Common deployments
1. Learning-analytics data warehouse. A university or district wants to run learning-analytics on student interaction data from the LMS, the SIS, the advising system, and the early-warning platform. Redact identifying fields at warehouse-ingest so the analytics team works on a FERPA-de-identified corpus; the operational systems retain the original records under their own access controls.
2. AI-tutoring product for K-12 or higher-ed. An edtech vendor (or an in-house product team) builds an AI-tutoring feature that calls a hosted LLM. Student work, free-text questions, and conversation context all flow through the LLM. Philter AI Proxy sits between the tutoring application and the model provider; PII gets redacted before the prompt leaves the institutional environment.
3. IRB-approved research on student data. A faculty researcher proposes a study on intervention efficacy, retention patterns, or learning outcomes. The IRB approves on the condition that the researcher works on de-identified data. Philter is the de-identification step; per-student consistent pseudonymization keeps cohort and longitudinal analyses intact; date shifting handles the temporal structure.
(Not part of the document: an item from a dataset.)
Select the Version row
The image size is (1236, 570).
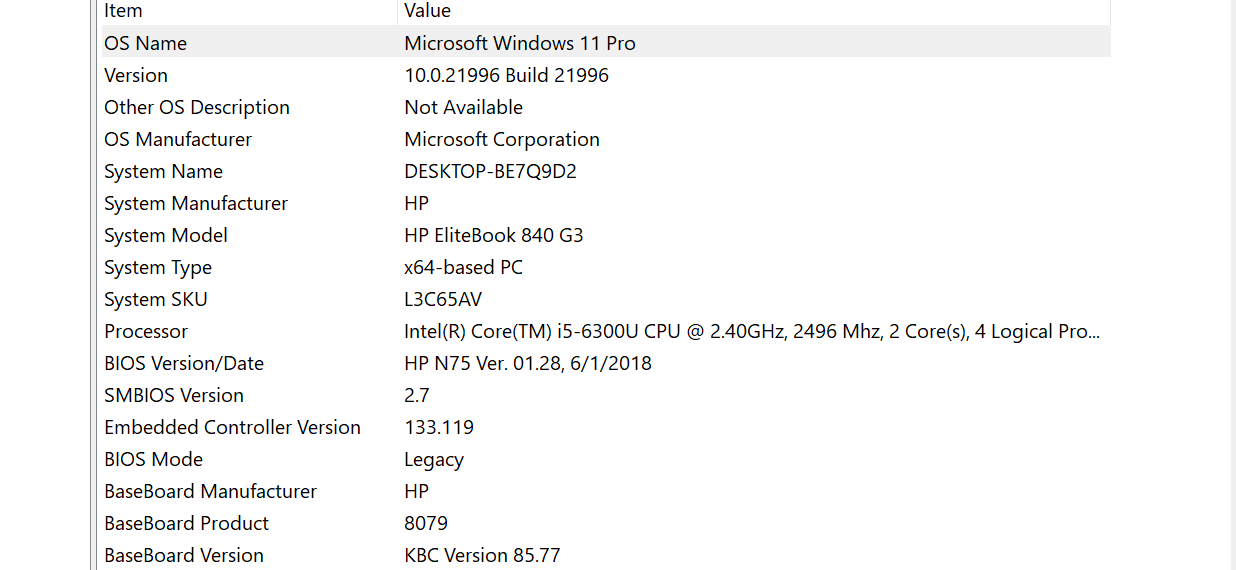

What teams need to be careful about
- The directory-information opt-out. FERPA allows institutions to designate certain fields (name, address, phone, photo, major, dates of attendance) as “directory information” that can be released without consent, unless the student has opted out. Redaction policies need to honor the opt-out at the document level, not just the field level. Track the opt-out state alongside the data.
- PII-by-combination. FERPA’s “linkable in combination” clause means a small class size + a specific grade level + a specific demographic can identify a student even with name removed. The redaction layer handles direct identifiers; the disclosure-review process handles the residual re-identification risk. Both are needed.
- K-12 vs higher-ed differences. K-12 districts answer to state education agencies and follow more prescriptive data-handling rules; higher-ed institutions have more autonomy but more complex consent regimes (FERPA + HIPAA crossover for student health services, GLBA for financial-aid records). The redaction layer is the same; the policy layered on top differs.